## TEXT
The Fragility Forum is a biennial event that brings together policymakers and practitioners from humanitarian, development, peace and security communities; public and private sector; academia; and civil society. The objective is to exchange innovative ideas and knowledge to improve development approaches in fragile, conflict and violence-affected (FCV) settings to foster peace and stability.
A Changing Global Landscape
The global response to fragility, conflict and violence is constantly evolving to adapt to the ongoing changes in the international context. In recent years, new and intensifying crises have posed new challenges:
- The COVID-19 pandemic has led to a loss of life, health and a socioeconomic crisis truly unprecedented in modern history. It has widened inequalities and exposed structural vulnerabilities not just in already fragile contexts, but also in places not previously considered to be fragile. These trends are likely to intensify and to compromise even modest progress on the SDGs for both low- and middle-income countries affected by fragility and conflict.

## Saved entries

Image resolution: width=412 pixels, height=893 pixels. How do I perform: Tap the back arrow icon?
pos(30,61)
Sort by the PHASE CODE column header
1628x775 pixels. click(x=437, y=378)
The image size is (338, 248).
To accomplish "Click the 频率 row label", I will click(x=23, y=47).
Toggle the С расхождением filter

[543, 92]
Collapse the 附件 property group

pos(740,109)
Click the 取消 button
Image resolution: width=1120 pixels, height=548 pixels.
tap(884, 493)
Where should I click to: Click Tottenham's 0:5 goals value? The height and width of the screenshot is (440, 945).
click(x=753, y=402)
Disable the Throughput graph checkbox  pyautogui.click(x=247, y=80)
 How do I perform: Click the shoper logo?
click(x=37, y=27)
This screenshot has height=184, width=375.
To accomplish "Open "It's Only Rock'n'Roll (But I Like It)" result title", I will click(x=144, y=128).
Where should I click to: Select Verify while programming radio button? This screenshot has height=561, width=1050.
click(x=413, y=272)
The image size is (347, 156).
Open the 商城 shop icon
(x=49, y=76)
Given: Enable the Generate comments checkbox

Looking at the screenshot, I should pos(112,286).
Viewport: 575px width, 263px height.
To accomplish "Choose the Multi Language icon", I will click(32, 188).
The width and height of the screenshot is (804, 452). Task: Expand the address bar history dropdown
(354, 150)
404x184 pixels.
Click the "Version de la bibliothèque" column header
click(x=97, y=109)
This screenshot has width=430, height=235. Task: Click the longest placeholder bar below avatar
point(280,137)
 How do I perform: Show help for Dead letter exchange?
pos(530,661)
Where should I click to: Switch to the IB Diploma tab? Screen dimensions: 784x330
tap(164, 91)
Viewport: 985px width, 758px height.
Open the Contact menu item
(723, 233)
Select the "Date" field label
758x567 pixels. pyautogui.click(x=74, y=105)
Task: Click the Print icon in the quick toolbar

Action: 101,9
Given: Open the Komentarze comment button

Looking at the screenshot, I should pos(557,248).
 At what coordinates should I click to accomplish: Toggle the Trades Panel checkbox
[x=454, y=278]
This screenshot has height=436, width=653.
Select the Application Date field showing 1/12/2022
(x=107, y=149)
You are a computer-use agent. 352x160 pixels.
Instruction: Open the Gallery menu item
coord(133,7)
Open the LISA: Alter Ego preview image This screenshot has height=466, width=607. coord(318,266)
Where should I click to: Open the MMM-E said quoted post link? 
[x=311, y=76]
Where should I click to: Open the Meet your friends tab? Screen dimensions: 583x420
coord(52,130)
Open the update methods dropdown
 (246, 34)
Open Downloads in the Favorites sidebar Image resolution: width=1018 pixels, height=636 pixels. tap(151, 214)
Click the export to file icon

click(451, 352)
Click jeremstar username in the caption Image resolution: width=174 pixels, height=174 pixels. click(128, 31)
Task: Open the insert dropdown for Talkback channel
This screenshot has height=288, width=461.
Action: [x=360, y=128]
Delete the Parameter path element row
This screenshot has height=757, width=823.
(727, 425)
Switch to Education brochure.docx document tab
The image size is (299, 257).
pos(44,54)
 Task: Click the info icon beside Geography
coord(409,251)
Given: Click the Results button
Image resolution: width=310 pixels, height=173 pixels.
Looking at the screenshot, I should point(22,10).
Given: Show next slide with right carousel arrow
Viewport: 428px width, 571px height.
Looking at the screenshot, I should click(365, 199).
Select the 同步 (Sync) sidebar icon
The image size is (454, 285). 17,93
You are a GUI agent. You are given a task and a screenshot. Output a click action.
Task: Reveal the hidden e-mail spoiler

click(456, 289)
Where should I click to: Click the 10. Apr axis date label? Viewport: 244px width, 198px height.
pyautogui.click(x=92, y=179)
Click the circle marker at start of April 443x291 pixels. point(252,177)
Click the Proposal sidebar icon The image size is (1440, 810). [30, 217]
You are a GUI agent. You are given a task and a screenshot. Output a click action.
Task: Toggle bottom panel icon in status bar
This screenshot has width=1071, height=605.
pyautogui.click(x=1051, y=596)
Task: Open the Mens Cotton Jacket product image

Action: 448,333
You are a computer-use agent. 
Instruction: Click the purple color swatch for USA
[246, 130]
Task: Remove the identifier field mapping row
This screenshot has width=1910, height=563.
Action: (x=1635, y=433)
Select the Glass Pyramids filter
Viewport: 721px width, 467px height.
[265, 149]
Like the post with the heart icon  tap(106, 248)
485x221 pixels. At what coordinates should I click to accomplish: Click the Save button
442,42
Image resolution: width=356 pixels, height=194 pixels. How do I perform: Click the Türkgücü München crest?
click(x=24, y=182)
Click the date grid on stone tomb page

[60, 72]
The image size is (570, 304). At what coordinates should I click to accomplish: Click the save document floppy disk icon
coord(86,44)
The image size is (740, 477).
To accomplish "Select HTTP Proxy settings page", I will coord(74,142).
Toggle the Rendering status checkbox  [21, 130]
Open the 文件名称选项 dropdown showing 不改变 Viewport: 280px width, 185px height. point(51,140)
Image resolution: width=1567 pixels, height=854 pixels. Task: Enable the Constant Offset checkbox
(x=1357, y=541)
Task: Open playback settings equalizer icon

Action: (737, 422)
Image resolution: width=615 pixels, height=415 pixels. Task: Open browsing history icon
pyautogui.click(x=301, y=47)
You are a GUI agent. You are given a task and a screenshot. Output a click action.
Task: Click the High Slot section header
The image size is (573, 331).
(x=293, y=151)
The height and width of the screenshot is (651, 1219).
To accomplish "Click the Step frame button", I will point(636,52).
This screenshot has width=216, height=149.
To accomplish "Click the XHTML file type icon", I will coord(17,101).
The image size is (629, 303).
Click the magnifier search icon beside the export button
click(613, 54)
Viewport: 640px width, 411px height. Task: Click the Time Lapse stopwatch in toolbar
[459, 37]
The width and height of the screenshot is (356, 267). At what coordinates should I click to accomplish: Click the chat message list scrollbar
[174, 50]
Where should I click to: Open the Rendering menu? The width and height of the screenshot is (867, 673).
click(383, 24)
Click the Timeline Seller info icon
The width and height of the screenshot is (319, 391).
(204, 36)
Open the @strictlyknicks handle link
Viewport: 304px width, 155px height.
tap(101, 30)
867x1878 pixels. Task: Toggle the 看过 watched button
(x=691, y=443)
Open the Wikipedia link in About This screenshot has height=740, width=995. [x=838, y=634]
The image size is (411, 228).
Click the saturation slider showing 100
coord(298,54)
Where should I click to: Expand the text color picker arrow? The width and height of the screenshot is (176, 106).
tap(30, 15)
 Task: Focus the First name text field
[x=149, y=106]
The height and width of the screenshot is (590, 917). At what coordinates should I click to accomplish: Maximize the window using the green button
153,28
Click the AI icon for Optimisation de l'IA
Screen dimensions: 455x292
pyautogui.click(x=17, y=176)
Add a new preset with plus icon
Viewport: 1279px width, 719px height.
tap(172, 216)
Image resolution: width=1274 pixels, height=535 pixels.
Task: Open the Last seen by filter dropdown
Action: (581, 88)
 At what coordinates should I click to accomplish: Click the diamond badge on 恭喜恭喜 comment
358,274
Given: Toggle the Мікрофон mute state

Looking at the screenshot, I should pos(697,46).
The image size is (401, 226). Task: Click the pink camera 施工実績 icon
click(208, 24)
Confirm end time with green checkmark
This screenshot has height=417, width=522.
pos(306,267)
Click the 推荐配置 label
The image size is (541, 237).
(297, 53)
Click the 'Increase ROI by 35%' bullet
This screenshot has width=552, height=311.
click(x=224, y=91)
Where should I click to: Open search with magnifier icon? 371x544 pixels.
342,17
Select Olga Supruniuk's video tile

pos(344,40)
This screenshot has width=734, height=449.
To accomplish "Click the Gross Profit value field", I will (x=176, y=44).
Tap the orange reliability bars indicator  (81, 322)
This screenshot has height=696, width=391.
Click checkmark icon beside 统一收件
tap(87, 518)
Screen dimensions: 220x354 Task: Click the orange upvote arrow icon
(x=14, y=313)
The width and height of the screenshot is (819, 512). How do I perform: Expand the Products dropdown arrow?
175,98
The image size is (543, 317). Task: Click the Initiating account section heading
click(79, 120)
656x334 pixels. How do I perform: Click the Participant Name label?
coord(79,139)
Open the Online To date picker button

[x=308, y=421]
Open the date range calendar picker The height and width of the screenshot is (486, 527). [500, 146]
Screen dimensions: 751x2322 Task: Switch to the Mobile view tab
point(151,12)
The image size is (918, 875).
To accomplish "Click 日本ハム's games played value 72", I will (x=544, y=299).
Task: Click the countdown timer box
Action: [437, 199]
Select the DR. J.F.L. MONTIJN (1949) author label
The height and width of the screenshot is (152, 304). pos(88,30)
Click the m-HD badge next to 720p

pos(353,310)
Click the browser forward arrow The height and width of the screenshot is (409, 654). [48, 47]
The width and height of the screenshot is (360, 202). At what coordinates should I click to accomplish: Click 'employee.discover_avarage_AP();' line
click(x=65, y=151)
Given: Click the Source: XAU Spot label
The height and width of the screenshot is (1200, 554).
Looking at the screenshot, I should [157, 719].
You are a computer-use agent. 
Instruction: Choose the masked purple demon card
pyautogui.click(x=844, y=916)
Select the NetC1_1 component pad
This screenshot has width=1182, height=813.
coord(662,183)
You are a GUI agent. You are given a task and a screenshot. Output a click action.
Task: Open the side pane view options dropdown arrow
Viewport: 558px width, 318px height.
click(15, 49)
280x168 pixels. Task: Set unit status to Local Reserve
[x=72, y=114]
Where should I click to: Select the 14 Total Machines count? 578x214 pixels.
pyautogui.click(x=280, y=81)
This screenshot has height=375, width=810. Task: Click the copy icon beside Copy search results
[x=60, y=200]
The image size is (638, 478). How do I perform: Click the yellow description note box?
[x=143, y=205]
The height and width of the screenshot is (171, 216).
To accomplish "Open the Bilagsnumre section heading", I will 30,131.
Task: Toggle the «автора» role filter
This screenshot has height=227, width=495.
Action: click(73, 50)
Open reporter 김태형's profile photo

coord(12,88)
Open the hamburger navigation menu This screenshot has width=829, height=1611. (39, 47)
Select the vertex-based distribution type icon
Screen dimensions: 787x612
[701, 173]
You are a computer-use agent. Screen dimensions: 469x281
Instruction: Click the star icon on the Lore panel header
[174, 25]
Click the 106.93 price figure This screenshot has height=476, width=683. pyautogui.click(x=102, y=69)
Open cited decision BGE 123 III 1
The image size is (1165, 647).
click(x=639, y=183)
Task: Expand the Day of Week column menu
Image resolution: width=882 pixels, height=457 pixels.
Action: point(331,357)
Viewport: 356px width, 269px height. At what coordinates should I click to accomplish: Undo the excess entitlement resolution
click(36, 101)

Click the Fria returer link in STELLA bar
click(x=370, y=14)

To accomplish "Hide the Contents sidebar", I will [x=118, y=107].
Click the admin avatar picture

## BRIEF
Retype the passage of the Fragility Forum text from "The Fragility Forum" up to and including "peace and stability." without any changes.

## EXPECTED ANSWER
The Fragility Forum is a biennial event that brings together policymakers and practitioners from humanitarian, development, peace and security communities; public and private sector; academia; and civil society. The objective is to exchange innovative ideas and knowledge to improve development approaches in fragile, conflict and violence-affected (FCV) settings to foster peace and stability.